- EXERCISE MATERIALS:
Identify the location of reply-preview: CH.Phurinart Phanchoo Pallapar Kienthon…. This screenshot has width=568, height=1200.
==
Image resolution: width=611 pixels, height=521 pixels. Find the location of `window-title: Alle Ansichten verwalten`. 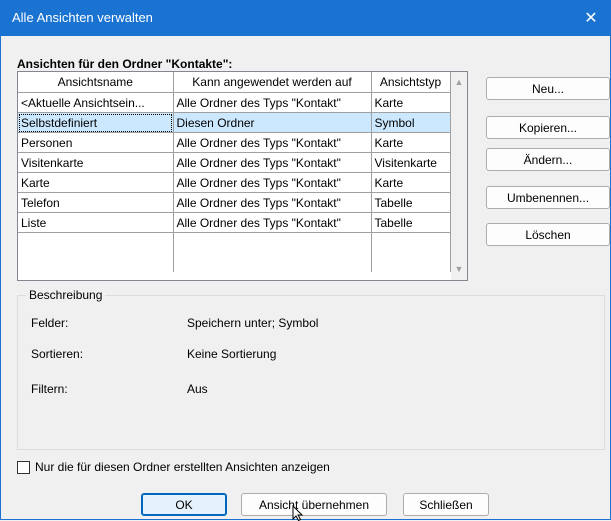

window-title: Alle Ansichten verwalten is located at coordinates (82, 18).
...
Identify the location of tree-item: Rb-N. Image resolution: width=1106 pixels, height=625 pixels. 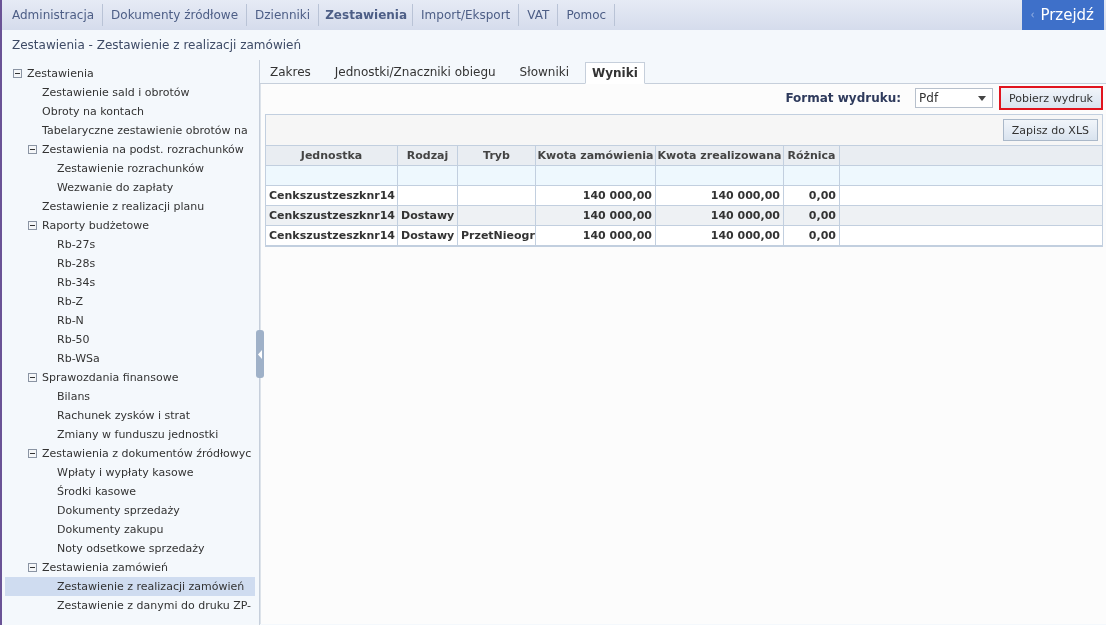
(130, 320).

- THE PROBLEM:
Copy everything from the line containing "Image resolution: width=611" down to the line containing "window-title: Alle Ansichten verwalten is", including both of those lines, and leave the pictures out of your answer.

- ANSWER SECTION:
Image resolution: width=611 pixels, height=521 pixels. Find the location of `window-title: Alle Ansichten verwalten`. 

window-title: Alle Ansichten verwalten is located at coordinates (82, 18).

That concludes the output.